Uganda’s morals police are investing $88,000 in a “porn-detection machine”

By Yomi Kazeem

Having nude photos on mobile and electronic devices in Uganda can land you in jail for up to 10 years under the country’s anti-pornography law, which parliament passed in 2014 with an aim to “stamp pornography out of the Ugandan society.”

As part of the clampdown, Simon Lokodo, Uganda’s minister of ethics, told state-owned media that the country has bought an $88,000 pornography-detection machine from a company in South Korea. It will arrive in Uganda next month, he said.

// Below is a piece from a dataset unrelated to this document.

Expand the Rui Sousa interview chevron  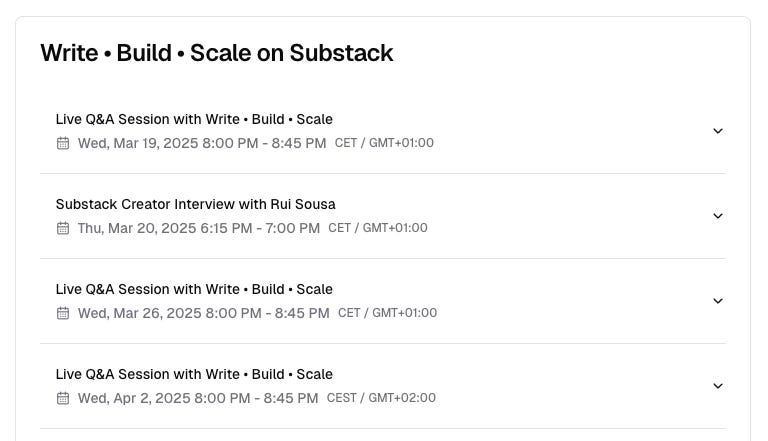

While scant on how the machine will actually work, Lokodo reportedly says it will be able to “detect, control, and scrutinize porn on mobile handsets and other electronic devices.” The ethics minister has previously asked telecoms operators in Uganda to track and block public access to pornographic material. To implement the anti-pornography law, a government-funded committee has been set up.

The crackdown on pornography fits with Uganda’s conservatism—the country made headlines worldwide when it passed an “anti-homosexuality act,” and though it was annulled in 2014, homophobia in the country remains widespread—and typically, there is strong support from the citizenry for moral policing. But the irony of spending tens of thousands of dollars on a pornography-detection machine in the face of competing needs that are arguably much more urgent was not lost on everyone. In particular, Uganda at one point earlier this year had no working radiotheraphy machines for cancer patients.